[TASK OBJECTIVE]
Rescale the entries below: reproduce every line, requests included, multiplying each click coordinate in the answers by 0.2 and rounding to whole numbers with halves rounded up, while keeping every number in the requests unchanged. Omit the pictures from your answer.

[MATERIAL SUPPLIED]
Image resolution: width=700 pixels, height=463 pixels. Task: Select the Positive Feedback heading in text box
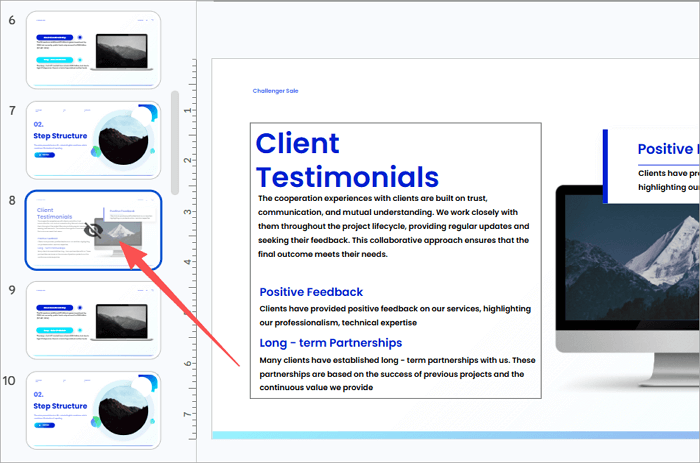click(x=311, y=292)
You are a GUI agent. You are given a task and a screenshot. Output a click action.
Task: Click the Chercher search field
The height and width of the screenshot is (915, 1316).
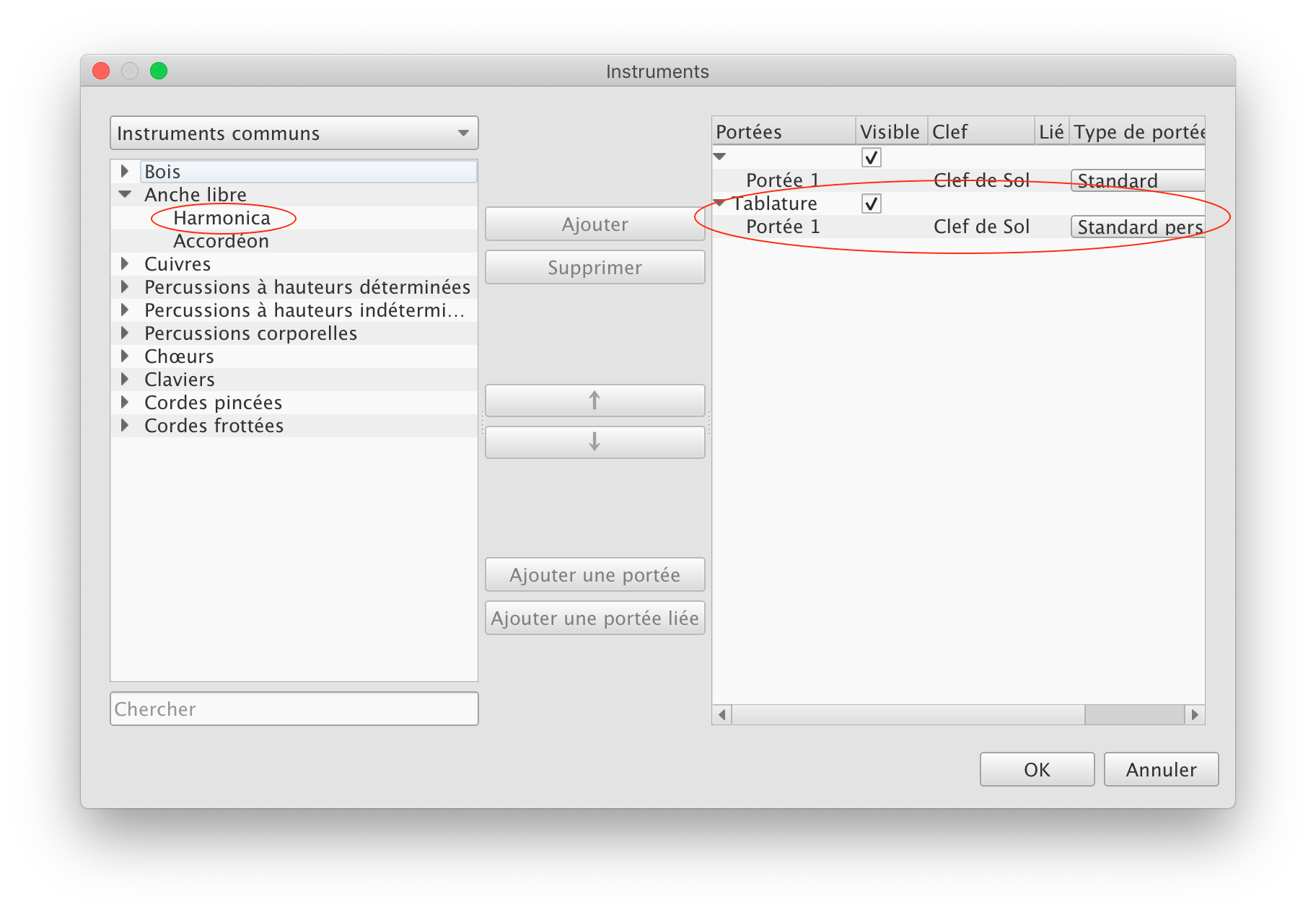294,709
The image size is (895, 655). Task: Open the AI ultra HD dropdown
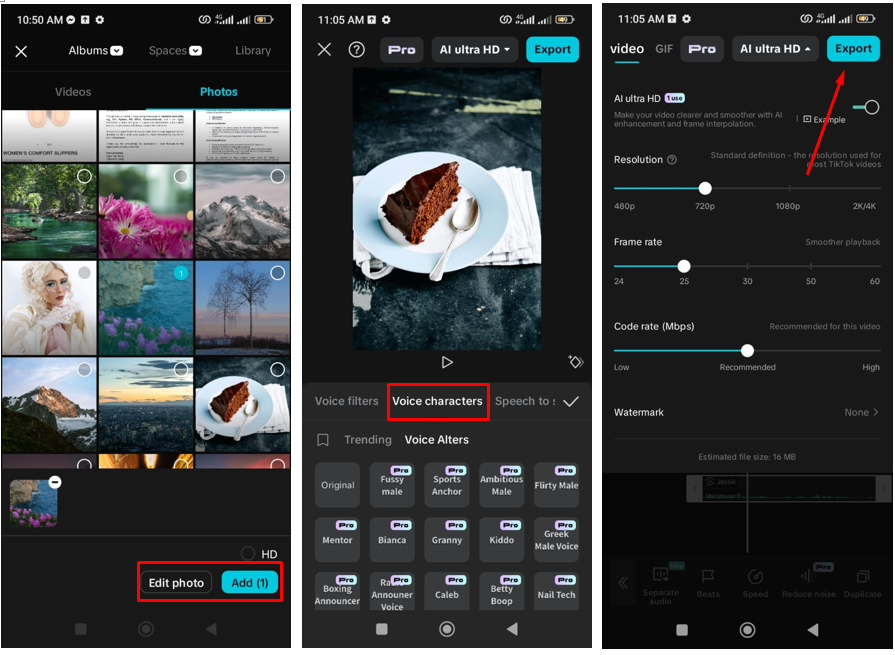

[COMPLETE RESPONSE]
Image resolution: width=700 pixels, height=463 pixels. Task: Select the Positive Feedback heading in text box
click(x=62, y=58)
You are a GUI agent. You are given a task and a screenshot. Output a click action.
Task: Click the Chercher search field
The height and width of the screenshot is (915, 1316).
59,142
The image size is (895, 655). Task: Open the AI ultra HD dropdown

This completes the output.